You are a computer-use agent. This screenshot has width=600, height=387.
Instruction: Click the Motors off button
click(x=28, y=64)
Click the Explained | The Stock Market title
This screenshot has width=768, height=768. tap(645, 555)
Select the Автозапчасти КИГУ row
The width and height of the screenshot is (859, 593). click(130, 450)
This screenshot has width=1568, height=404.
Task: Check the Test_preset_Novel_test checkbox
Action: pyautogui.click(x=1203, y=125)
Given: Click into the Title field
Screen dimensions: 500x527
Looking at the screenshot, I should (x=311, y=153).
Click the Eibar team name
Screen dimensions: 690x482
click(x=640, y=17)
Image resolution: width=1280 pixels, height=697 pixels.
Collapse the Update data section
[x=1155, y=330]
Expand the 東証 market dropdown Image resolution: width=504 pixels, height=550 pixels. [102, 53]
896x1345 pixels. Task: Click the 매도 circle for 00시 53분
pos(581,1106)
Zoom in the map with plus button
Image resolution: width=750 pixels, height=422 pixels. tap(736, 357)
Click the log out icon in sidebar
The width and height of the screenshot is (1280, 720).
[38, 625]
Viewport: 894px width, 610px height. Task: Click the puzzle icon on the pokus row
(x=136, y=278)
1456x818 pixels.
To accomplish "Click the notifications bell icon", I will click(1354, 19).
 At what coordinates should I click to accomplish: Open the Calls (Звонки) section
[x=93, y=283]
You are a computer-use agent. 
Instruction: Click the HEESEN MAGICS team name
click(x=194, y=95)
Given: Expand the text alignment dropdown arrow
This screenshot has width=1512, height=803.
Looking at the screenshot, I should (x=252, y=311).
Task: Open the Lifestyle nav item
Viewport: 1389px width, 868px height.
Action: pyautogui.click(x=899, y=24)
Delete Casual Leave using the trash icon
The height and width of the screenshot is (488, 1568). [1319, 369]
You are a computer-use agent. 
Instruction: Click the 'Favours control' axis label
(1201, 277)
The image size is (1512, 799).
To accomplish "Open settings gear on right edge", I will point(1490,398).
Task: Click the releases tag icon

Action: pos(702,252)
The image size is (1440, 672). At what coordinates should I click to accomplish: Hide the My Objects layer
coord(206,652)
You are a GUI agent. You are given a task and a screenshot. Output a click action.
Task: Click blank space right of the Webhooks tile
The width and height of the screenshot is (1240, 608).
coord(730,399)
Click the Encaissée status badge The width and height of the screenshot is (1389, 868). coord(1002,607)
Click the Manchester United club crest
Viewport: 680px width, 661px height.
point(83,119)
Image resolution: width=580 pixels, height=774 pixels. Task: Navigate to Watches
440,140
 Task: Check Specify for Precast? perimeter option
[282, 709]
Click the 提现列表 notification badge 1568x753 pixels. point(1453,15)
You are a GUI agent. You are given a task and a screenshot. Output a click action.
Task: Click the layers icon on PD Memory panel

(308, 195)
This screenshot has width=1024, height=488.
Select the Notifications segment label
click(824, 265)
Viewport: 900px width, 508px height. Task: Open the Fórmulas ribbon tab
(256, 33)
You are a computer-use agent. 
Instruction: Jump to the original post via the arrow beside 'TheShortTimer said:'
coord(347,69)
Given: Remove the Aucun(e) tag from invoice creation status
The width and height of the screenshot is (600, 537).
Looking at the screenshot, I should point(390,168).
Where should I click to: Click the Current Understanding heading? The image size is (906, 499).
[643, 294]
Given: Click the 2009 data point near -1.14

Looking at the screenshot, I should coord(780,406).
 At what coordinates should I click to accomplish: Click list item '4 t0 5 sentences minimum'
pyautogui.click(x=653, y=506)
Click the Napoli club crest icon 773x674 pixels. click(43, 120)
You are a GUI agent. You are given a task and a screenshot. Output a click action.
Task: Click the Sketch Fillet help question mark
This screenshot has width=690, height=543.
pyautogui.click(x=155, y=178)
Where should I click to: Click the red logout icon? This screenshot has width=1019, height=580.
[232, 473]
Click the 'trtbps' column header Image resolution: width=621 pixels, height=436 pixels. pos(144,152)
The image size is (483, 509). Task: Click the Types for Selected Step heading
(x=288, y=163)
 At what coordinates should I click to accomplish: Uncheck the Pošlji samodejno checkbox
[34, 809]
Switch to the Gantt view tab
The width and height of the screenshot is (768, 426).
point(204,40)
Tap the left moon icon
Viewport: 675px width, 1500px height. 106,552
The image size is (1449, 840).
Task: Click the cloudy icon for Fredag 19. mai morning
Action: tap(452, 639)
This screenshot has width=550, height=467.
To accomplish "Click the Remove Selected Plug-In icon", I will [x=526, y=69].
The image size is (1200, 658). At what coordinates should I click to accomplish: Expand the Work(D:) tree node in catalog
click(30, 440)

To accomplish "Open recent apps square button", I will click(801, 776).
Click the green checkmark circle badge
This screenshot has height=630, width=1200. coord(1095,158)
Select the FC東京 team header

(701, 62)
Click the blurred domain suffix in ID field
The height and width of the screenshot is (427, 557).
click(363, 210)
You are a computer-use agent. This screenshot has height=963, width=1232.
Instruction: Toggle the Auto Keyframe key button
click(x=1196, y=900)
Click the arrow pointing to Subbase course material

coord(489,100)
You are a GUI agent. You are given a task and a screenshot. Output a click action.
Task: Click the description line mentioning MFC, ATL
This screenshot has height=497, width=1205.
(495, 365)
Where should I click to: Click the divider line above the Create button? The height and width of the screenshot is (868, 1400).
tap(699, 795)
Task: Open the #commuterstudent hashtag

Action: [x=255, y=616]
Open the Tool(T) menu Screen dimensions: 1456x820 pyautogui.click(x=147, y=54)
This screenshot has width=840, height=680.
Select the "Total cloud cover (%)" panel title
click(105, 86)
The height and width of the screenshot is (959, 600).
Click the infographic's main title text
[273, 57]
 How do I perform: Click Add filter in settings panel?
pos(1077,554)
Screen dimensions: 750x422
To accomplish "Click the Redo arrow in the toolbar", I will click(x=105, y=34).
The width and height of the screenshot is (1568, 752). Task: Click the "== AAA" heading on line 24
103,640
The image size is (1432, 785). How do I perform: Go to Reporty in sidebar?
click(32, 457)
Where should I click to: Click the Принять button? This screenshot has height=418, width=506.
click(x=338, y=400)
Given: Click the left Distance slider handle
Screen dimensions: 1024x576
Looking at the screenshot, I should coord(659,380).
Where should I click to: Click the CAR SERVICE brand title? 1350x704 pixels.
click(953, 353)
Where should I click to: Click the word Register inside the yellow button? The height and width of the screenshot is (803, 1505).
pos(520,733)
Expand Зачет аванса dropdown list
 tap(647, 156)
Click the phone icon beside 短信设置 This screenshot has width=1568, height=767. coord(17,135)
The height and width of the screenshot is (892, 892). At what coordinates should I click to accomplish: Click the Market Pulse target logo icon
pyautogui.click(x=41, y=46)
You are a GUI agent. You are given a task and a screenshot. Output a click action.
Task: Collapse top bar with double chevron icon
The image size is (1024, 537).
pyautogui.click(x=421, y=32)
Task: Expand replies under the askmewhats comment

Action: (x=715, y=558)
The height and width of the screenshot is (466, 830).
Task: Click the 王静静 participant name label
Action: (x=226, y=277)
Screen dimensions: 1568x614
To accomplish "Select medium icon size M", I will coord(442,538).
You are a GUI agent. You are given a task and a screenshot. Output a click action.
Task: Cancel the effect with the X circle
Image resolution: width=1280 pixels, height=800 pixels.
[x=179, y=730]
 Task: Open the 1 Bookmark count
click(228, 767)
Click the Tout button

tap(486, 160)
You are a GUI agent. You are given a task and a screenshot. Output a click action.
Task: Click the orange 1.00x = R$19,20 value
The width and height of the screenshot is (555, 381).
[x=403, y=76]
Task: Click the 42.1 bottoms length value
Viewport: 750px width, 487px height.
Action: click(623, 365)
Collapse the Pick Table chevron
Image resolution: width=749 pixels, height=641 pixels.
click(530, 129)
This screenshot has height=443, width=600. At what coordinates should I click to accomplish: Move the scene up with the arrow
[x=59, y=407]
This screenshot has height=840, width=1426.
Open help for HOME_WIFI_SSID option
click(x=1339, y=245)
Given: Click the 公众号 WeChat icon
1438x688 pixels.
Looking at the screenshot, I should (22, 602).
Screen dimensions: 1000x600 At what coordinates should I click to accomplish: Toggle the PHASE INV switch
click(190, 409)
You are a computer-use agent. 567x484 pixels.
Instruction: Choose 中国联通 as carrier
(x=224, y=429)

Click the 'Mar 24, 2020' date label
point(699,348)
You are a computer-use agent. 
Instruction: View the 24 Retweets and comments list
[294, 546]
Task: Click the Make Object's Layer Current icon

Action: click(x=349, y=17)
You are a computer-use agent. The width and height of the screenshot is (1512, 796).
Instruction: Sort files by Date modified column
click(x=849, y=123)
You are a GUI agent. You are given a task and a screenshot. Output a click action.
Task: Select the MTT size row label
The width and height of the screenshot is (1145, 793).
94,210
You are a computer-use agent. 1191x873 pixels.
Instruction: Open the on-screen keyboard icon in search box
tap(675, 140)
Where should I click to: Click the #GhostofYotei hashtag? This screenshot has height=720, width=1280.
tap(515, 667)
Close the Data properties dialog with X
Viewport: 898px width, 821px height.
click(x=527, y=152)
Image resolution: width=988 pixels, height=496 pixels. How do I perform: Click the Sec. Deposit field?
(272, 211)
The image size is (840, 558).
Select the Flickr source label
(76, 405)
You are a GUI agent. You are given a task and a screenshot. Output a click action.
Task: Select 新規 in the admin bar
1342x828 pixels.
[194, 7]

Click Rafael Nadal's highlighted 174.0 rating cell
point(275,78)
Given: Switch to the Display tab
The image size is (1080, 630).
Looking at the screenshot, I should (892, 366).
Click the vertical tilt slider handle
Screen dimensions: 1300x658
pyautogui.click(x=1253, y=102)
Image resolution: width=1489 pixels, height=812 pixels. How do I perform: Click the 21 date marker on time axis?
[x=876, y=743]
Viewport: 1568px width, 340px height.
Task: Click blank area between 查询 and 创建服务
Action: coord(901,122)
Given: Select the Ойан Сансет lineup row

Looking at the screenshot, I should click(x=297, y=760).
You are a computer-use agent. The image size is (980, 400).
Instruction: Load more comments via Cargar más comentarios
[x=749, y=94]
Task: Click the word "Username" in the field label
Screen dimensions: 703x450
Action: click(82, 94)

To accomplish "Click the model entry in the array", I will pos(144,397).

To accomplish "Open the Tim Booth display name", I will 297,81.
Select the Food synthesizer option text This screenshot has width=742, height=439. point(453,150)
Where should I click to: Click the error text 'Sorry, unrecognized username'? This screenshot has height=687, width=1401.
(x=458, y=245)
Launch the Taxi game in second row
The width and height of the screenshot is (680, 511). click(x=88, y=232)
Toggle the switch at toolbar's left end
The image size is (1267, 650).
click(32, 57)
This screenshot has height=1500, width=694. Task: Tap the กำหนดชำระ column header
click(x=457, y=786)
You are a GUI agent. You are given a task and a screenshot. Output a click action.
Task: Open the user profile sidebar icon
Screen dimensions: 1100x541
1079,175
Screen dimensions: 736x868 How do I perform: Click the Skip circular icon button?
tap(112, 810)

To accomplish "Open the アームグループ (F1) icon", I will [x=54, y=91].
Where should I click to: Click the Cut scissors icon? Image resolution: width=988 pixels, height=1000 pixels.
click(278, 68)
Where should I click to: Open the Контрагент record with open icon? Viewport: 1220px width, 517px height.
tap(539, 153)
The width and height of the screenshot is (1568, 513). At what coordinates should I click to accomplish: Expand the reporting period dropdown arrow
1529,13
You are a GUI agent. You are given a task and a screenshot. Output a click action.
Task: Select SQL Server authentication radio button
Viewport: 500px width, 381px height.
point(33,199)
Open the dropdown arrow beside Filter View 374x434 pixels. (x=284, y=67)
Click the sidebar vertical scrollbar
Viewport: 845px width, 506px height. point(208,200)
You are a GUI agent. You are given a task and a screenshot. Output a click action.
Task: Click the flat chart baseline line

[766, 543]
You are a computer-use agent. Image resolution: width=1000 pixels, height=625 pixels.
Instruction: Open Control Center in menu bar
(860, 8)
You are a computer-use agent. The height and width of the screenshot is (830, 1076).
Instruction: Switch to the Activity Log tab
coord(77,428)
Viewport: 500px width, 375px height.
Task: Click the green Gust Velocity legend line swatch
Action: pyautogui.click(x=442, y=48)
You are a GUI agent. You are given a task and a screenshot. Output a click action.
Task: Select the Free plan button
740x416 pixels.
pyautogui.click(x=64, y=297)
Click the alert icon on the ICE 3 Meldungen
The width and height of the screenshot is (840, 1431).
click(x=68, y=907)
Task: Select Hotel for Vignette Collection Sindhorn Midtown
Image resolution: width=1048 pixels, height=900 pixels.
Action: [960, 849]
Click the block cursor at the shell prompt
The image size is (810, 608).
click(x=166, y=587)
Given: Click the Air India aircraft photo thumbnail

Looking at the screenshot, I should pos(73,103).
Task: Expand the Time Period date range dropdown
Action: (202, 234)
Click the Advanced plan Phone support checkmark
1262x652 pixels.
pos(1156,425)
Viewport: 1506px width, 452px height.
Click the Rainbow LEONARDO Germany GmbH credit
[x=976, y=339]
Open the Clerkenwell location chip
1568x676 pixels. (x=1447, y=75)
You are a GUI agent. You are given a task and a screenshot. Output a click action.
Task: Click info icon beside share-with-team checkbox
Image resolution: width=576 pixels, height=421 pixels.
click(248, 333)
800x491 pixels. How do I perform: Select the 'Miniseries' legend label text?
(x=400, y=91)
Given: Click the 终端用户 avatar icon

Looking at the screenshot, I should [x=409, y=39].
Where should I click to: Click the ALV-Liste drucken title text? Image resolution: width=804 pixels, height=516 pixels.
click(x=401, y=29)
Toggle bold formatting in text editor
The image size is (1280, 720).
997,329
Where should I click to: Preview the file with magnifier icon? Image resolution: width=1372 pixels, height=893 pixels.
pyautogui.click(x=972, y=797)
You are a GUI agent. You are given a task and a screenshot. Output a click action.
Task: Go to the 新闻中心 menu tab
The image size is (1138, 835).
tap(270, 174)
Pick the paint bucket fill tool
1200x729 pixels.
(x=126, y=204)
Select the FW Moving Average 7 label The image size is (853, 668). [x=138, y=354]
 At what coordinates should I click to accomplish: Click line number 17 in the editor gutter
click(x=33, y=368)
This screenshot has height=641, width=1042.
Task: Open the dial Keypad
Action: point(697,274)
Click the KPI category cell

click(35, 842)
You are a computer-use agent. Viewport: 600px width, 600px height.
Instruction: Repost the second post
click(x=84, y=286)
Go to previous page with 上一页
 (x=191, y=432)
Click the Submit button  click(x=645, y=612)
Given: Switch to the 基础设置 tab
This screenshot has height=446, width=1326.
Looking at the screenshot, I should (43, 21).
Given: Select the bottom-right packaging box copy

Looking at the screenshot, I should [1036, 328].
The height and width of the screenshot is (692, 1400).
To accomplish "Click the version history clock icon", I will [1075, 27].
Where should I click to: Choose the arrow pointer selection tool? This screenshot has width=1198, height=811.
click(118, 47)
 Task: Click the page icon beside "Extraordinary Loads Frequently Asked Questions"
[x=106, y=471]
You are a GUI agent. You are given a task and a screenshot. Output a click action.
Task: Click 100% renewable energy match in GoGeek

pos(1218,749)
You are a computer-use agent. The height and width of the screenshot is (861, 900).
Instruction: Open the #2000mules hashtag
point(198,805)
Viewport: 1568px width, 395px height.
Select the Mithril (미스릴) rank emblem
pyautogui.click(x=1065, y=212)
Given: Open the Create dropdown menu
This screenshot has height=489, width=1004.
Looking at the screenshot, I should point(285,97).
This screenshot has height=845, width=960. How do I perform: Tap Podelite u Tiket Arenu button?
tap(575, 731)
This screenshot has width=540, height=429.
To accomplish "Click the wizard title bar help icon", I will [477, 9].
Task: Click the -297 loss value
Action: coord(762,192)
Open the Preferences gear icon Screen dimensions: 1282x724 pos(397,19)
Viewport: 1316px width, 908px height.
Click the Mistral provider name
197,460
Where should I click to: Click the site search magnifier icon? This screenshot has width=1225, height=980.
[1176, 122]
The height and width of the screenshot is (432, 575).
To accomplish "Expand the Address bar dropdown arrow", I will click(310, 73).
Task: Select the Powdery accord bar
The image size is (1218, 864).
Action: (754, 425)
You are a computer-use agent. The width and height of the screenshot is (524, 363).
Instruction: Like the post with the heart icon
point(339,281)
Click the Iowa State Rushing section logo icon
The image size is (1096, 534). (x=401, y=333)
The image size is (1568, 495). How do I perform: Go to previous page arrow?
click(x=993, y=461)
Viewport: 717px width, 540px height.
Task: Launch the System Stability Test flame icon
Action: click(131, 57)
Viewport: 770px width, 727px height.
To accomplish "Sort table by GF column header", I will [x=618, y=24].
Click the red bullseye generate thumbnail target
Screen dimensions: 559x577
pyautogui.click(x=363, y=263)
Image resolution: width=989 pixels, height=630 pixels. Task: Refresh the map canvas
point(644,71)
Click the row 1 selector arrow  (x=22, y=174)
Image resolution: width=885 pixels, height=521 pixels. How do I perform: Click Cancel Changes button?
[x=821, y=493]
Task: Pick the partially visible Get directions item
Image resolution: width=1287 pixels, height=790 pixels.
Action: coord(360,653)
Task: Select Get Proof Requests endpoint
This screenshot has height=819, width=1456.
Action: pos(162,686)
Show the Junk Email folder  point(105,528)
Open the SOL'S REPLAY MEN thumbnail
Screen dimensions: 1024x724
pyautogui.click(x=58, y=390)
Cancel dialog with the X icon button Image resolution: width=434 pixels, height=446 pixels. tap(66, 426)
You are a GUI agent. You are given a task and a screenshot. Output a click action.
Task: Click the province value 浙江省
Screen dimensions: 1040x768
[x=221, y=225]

------------------------

Please retype the top of the data exactly, down to and including the line that holds "Task: Click blank space", and nothing further.

▶ _Answer space_:
You are a computer-use agent. This screenshot has width=600, height=387.
Instruction: Click the Motors off button
click(x=28, y=64)
Click the Explained | The Stock Market title
This screenshot has width=768, height=768. tap(645, 555)
Select the Автозапчасти КИГУ row
The width and height of the screenshot is (859, 593). click(130, 450)
This screenshot has width=1568, height=404.
Task: Check the Test_preset_Novel_test checkbox
Action: pyautogui.click(x=1203, y=125)
Given: Click into the Title field
Screen dimensions: 500x527
Looking at the screenshot, I should (x=311, y=153).
Click the Eibar team name
Screen dimensions: 690x482
click(x=640, y=17)
Image resolution: width=1280 pixels, height=697 pixels.
Collapse the Update data section
[x=1155, y=330]
Expand the 東証 market dropdown Image resolution: width=504 pixels, height=550 pixels. [102, 53]
896x1345 pixels. Task: Click the 매도 circle for 00시 53분
pos(581,1106)
Zoom in the map with plus button
Image resolution: width=750 pixels, height=422 pixels. tap(736, 357)
Click the log out icon in sidebar
The width and height of the screenshot is (1280, 720).
[38, 625]
Viewport: 894px width, 610px height. Task: Click the puzzle icon on the pokus row
(x=136, y=278)
1456x818 pixels.
To accomplish "Click the notifications bell icon", I will click(1354, 19).
 At what coordinates should I click to accomplish: Open the Calls (Звонки) section
[x=93, y=283]
You are a computer-use agent. 
Instruction: Click the HEESEN MAGICS team name
click(x=194, y=95)
Given: Expand the text alignment dropdown arrow
This screenshot has width=1512, height=803.
Looking at the screenshot, I should (x=252, y=311).
Task: Open the Lifestyle nav item
Viewport: 1389px width, 868px height.
Action: pyautogui.click(x=899, y=24)
Delete Casual Leave using the trash icon
The height and width of the screenshot is (488, 1568). [1319, 369]
You are a computer-use agent. 
Instruction: Click the 'Favours control' axis label
(1201, 277)
The image size is (1512, 799).
To accomplish "Open settings gear on right edge", I will point(1490,398).
Task: Click the releases tag icon

Action: pos(702,252)
The image size is (1440, 672). At what coordinates should I click to accomplish: Hide the My Objects layer
coord(206,652)
You are a GUI agent. You are given a task and a screenshot. Output a click action.
Task: Click blank space right of the Webhooks tile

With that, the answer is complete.